A few weeks later, Martin showed up at the clinic. He was very direct about the problem and the solution. Tests showed that blood-flow problems were the culprit in his inability to get an erection, and a penile implant was suggested as a solution. First, however, the doctor wanted to explain the procedure to Martin’s wife. “My wife thinks the implant is the greatest thing since sliced bread,” Martin declared, and explained that she had been called out of town on pressing business. He assured the doctor, however, that he had explained the entire procedure to her, that she had no questions and that she was totally in favor of the operation.

The urologist, taking Martin at his word, performed the surgery without talking to or meeting Martin’s wife. Everything went without a hitch, and, after several days in the hospital, a happy Martin was sent home to recover, with instructions not to use the implant until the doctor said it was all right (usually, several weeks after surgery).
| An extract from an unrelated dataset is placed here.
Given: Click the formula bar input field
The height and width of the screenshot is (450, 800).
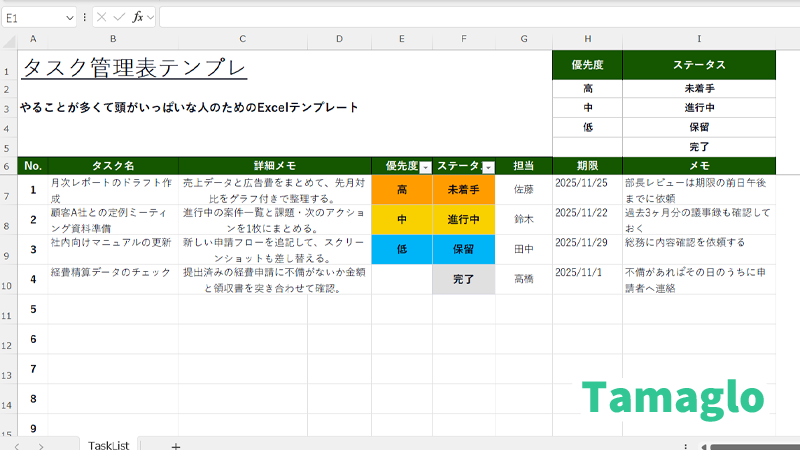Looking at the screenshot, I should [x=470, y=17].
Martin had done extremely well in the hospital, with few complaints of pain. But after he returned home, he was very uncomfortable. Several office visits failed to establish any cause for the unusual amount of pain, and in fact Martin was healing very well. No one could find anything wrong with him, but he was clearly unhappy.

Finally, just three weeks after the surgery, Martin returned once again to the clinic, this time demanding that the implant be removed. “Take it out or I’ll cut it out myself,” he yelled.
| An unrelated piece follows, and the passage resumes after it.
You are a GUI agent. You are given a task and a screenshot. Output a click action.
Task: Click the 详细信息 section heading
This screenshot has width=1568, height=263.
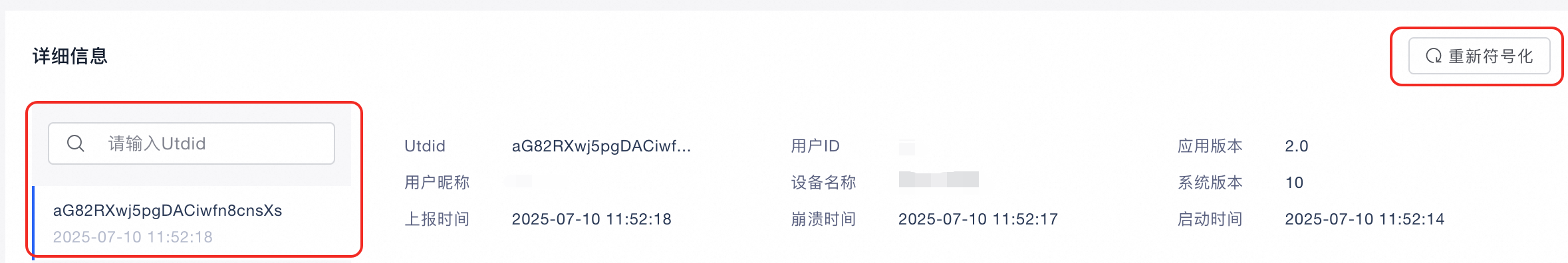point(70,56)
He was adamant that the “thing” be removed, and would not answer any questions about his wife’s feelings about his operation.

Faced with this situation, the clinic doctors decided they had no choice but to schedule surgery to remove the implant. But the staff was troubled by Martin’s dramatic change in attitude. Finally, a staff member, attempting to reach Martin at home, found himself talking with Martin’s heretofore elusive, always out-of-town-on-business wife. She was extremely angry. “How dare you put this thing in my husband? It was those young nurses in the hospital who convinced him to have this done! I won’t let him back in the house until you remove it,” she said.

Martin’s wife said further that she had told him from the very beginning that she did not want him to have the surgery. She was through with sex, and she wanted things to remain as they had been.

As it turned out, Martin had never consulted his wife about having his potency problem treated. Like many couples, Martin and his wife had lived with the erection problem for ten years, and in many respects had adjusted to that situation. To change it suddenly without the clear and informed involvement of both partners was a disaster.

The surgeon, resolving to never again put an implant in a married man without first interviewing the wife, removed the prosthesis from Martin. He recovered without difficulty, and returned home.

Cases like this just reinforce the fact that the woman should be involved in treatment to boost potency.





Severe kidney disease can destroy a man’s potency as it destroys his health. There are lots of reasons for this, Kidney disease can lower testosterone production and raise the level of another hormone, prolactin, which can cause erection problems. And patients with kidney disease may suffer damage to nerves that are essential for erection. And even dialysis, the mechanical blood-cleaning process that can save patients with kidney disease, can cause impotence. Some doctors have found that dialysis may remove zinc from the body, and too little zinc can cause erection problems. Giving patients extra zinc to make up for this loss may help with potency. But the results are not clear; different researchers have come up with different results, some finding that zinc supplementation doesn’t help.